BENGALURU: Last week, the Karnataka government obtained clearance from Directorate General of Civil Aviation (DGCA) to use drones for conducting a survey of properties in Bengaluru as part of its ambitious but much-delayed Urban Property Ownership Records (UPOR).
The government, as part of a pilot, will be covering at least 30,000 properties spread across Pattabhiramnagar (number 168), Ganesh Mandir (number 165) and Shakambarinagar (number 179) wards.
The project under the revenue department will be implemented by staff at Survey Settlement And Land Records (SSLR). Revenue secretary Tushar Girinath said it is being headed by Rajeev Chawla, additional chief secretary (e-governance), who had earlier helmed the government’s Bhoomi project, which digitised more than 2.5 crore RTCs (Records of Rights,Tenancy & Crops) of agricultural land across rural areas.
Rajeev Chawla told TOI: “…We will start flying the drones this week, and weather permitting, the aerial survey should be completed by the end of the week as we only need to cover around 10,000-odd properties in each of these wards.”

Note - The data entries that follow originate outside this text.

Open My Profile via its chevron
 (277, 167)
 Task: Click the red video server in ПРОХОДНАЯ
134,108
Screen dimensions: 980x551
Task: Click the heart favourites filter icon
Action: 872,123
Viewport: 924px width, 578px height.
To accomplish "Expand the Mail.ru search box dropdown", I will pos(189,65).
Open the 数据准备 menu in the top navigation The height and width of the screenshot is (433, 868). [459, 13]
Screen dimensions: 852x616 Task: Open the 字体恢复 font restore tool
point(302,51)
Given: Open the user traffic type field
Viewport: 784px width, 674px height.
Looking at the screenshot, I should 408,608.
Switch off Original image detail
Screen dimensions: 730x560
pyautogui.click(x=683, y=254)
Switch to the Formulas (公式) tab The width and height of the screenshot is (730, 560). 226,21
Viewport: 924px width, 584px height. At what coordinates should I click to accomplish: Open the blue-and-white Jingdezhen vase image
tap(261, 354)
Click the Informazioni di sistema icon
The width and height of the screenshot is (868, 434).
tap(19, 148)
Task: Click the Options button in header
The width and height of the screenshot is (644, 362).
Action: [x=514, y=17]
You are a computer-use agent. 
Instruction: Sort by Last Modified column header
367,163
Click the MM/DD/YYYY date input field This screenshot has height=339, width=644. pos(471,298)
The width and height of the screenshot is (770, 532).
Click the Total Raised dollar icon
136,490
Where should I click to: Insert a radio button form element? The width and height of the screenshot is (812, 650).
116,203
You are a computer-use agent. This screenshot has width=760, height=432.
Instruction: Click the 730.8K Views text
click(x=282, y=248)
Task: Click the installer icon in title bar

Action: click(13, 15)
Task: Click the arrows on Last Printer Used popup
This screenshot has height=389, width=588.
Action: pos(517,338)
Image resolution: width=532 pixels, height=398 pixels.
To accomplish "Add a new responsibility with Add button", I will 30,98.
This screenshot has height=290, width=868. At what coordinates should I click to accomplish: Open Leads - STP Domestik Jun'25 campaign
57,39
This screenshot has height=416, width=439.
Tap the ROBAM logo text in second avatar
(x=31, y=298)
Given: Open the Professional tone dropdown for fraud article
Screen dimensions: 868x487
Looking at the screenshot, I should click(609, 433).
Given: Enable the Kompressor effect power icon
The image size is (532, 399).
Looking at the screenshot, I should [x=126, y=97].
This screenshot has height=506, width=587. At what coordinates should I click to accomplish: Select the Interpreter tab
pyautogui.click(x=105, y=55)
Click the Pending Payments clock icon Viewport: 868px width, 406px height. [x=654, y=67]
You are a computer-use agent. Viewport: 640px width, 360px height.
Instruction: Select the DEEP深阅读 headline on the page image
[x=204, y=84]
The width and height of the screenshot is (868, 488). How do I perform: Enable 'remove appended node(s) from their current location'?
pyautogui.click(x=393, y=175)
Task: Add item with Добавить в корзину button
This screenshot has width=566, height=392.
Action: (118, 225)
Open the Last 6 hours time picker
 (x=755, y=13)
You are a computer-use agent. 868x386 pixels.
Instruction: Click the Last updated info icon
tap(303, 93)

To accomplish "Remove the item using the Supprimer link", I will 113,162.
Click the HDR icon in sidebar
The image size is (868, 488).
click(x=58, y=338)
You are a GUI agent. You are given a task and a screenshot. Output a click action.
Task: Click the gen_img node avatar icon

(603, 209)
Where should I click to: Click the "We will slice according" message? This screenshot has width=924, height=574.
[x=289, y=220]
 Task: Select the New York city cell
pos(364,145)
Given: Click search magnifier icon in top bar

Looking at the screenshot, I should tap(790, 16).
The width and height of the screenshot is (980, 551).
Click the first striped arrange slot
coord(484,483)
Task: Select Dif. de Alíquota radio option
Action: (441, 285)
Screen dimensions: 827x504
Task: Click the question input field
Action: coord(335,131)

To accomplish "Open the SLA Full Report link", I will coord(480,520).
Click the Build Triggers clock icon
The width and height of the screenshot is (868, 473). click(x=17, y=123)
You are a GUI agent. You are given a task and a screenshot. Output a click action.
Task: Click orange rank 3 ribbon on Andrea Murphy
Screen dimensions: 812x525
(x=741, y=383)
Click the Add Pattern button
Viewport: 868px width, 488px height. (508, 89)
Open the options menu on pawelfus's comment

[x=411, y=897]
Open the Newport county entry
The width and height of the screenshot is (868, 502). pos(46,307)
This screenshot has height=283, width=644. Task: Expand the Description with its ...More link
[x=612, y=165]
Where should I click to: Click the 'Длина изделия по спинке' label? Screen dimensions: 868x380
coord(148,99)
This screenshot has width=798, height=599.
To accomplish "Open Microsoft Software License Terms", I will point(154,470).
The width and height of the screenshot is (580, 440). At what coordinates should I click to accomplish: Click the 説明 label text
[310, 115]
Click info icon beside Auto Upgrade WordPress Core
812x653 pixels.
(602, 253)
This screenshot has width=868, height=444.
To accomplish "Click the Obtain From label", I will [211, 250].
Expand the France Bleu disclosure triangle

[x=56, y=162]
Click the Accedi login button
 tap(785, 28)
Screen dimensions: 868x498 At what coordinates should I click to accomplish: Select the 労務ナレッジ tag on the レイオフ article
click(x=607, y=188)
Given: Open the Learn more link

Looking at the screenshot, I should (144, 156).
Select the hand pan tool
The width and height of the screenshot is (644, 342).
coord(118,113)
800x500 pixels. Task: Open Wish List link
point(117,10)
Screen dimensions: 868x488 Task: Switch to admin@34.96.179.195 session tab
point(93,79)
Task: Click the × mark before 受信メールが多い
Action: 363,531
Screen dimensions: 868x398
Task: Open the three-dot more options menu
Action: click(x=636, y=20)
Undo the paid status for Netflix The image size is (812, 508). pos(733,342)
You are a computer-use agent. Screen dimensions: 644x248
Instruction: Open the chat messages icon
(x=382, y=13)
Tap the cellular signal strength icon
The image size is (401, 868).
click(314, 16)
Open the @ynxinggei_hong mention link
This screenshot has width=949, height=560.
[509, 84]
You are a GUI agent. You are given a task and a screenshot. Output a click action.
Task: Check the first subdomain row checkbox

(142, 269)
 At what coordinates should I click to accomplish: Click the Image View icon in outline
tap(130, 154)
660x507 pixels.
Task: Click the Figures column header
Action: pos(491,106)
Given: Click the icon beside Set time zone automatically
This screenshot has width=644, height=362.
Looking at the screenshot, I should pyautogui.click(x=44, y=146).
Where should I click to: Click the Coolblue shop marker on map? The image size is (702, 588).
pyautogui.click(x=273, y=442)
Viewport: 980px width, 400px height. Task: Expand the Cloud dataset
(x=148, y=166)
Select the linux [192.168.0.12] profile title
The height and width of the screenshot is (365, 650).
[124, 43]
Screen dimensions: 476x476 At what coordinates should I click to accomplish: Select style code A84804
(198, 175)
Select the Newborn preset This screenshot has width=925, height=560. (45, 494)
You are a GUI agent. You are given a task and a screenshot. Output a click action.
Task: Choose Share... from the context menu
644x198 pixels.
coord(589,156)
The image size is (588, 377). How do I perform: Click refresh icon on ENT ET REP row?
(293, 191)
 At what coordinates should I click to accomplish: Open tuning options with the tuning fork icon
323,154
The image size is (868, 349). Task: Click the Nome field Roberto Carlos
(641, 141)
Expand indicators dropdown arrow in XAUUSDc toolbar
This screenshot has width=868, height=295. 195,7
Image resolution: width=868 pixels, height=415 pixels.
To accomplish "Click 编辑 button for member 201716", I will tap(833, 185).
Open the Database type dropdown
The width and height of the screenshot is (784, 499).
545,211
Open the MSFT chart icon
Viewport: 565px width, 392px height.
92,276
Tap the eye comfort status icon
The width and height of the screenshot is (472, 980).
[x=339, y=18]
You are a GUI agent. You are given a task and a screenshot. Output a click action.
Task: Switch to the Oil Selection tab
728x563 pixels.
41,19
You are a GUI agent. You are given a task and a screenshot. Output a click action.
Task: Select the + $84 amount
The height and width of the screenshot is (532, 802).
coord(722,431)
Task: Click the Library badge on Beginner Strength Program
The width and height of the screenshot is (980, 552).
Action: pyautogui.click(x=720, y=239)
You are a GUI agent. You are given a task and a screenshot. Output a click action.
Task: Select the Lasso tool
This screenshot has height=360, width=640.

But the drone survey is just the beginning. Once imaging is completed by the drones, which will be operated by Survey of India (SoI), the department will need to digitise the images, which will then be laid over existing village maps to identify various types of land — government-owned, public, private, etc., — and verify if there is any illegal occupation.
Surveyors to visit plots
“Surveyors under the commissioner of SSLR will also visit each plot or land and make a record and determine who the owner is. We are confident that we should be able to complete this process by December,” Chawla said.
If there are any issues with the SoI survey — technical or otherwise — the government also has permission to conduct a survey using a private firm. One company has offered to conduct it for free and is being kept on standby.
Explaining the need for UPOR, Chawla said: “After implementation of Bhoomi, there has been no tampering of land records and citizens are at peace. But unlike with rural/agricultural land records, which were available in manual format with around 10,000 village accountants, there are no proper records for urban properties other than those maintained for tax purposes by agencies like BBMP, which do not have legal value from a civil dispute point of view as they aren’t created under the (Karnataka Land Revenue) Act.”
He said UPOR was first mooted in 2008, but couldn’t take off for various reasons. Another official said that some pilots conducted in places like Shivamogga had come under criticism and people did not accept it, leading to further delay in implementation of a state-wide project.
“…Finally, revenue minister (R Ashoka) issued a government order last year setting up an implementation committee to do a proof-of-concept. Therefore, we are not mapping the whole city. The reason for asking for a proof-of-concept is because earlier efforts have failed; we need to show how we can make this faster and make people accept it. So, once we complete the project in three BBMP wards, the review committee headed by the minister will look at how to include more people in this,” Chawla said.
While creating property records in urban areas, the government has two objectives, he said. First, to ensure that no government/public land is allowed to be illegally occupied and second, not to penalise individuals for minor violations such as not obtaining an approved plan.